§ **Work instructions**:
1. Recast the paragraph of the court passage that begins "The district court set an evidentiary hearing" as a short bulleted list, keeping its main facts.
2. Write the next part of the court passage, picking up after its final sentence.

The district court set an evidentiary hearing on Plaintiffs’ motion to enforce, and ordered the County to produce Smith and Judge Skelly for the hearing. Judge Skelly, however, did not appear and only Smith appeared as a witness. At the hearing, Smith testified that the two other[*875] April 9 e-mails sent by Skelly to claimants’ counsel resulted in settlements paid to those claimants in accordance with the emails, in the amounts of $500,000 each. He further testified that he believed that he had authority to settle Plaintiffs’ claims; that he had authorized Judge Skelly to communicate the County’s $975,000 settlement offer to Plaintiffs’ counsel; that he was aware that Judge Skelly in fact communicated the offer; that he understood the “further approvals” sentence in Skelly’s e-mail to Plaintiffs’ counsel to refer only to possible compliance with Ariz.Rev. Stat. § 11-626; [1] and that he believed that a binding settlement was entered into, subject only to the “further approvals” sentence. Plaintiffs’ counsel testified that he, too, believed that the “further approvals” sentence referred only to compliance with § 11-626. The County then explicitly took the position “for the record, on behalf of Maricopa County ... that [§ 11-626] does not apply.”

§ **Excerpted data**:
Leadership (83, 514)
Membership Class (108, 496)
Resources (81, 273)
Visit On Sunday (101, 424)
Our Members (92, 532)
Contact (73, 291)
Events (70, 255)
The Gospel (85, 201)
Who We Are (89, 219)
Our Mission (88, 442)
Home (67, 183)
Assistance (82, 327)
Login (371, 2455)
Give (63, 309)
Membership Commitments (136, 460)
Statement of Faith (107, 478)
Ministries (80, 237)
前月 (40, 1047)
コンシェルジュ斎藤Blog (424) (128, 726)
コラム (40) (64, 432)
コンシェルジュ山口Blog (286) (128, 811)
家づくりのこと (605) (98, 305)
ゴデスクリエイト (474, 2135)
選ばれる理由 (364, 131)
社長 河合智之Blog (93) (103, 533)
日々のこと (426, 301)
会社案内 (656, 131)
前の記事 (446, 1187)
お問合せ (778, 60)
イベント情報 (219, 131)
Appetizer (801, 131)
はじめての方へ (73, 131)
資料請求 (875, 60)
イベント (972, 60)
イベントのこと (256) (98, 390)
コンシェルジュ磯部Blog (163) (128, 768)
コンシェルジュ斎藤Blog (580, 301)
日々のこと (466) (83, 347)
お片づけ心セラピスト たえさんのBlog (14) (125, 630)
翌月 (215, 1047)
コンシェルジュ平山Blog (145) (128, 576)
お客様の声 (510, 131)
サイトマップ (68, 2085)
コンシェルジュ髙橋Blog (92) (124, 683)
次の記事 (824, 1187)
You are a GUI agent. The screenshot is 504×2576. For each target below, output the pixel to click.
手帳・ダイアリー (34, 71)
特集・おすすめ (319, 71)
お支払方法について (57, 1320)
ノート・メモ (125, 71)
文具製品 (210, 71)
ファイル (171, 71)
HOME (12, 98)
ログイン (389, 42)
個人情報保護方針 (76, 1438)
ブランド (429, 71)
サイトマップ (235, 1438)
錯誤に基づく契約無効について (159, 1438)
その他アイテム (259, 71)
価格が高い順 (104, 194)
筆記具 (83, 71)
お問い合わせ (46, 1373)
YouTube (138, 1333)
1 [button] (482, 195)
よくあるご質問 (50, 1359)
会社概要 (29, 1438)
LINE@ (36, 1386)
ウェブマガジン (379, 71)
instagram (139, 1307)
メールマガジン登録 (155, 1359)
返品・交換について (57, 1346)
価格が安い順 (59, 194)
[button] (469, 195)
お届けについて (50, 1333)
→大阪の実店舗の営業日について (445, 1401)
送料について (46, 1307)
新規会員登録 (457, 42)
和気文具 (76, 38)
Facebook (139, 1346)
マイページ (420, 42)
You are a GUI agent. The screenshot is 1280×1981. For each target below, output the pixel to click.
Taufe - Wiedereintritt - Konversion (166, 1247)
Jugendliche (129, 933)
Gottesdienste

§ **Results by task**:
1.
- The district court scheduled an evidentiary hearing on Plaintiffs' motion to enforce and ordered the County to produce Smith and Judge Skelly.
- Judge Skelly did not appear, so Smith was the only one of the two to testify.
- According to Smith, Skelly's two other April 9 e-mails to claimants' counsel led to settlements of $500,000 each, paid as the e-mails stated.
- Smith also testified that:
  - he believed he had authority to settle Plaintiffs' claims;
  - he had authorized Judge Skelly to convey the County's $975,000 offer to Plaintiffs' counsel;
  - he knew the offer was in fact conveyed;
  - he read the "further approvals" sentence as referring only to possible compliance with Ariz. Rev. Stat. § 11-626;
  - he believed a binding settlement had been reached, subject only to that sentence.
- Plaintiffs' counsel testified to the same reading of the "further approvals" sentence.
- The County then stated on the record that § 11-626 does not apply.

2.
At the close of the hearing, the district court found Smith had the authority to settle Plaintiffs’ claims without further action: it discredited the two affidavits to the contrary submitted by the County and, instead, found Smith’s testimony “credible in every respect.” The district court also found that the “further approvals” sentence referred only to compliance with § 11-626, but that no further approvals were necessary, because of the County’s concession that § 11-626 did not apply. It therefore granted Plaintiffs’ motion to enforce the settlement agreement. See Donahoe v. Arpaio, 872 F.Supp.2d 900 (D.Ariz.2012).

The County now appeals. It contends that Smith’s testimony and the April 9 emails were privileged under Arizona’s mediation privilege, and thus inadmissible in the district court. The County further contends that, even if this evidence was admissible, the district court abused its discretion in enforcing the settlement agreement.

II.

The district court had subject matter jurisdiction under 28 U.S.C. §§ 1331, 1367(a). We have appellate jurisdiction under 28 U.S.C. § 1291.

III.

“We review de novo the ruling of a district court on the scope of a privilege.” United States v. Chase, 340 F.3d 978, 981 (9th Cir.2003) (en banc). “We also review de novo the question of when state law applies to proceedings in federal court.” Zamani v. Carnes, 491 F.3d 990, 994 (9th Cir.2007).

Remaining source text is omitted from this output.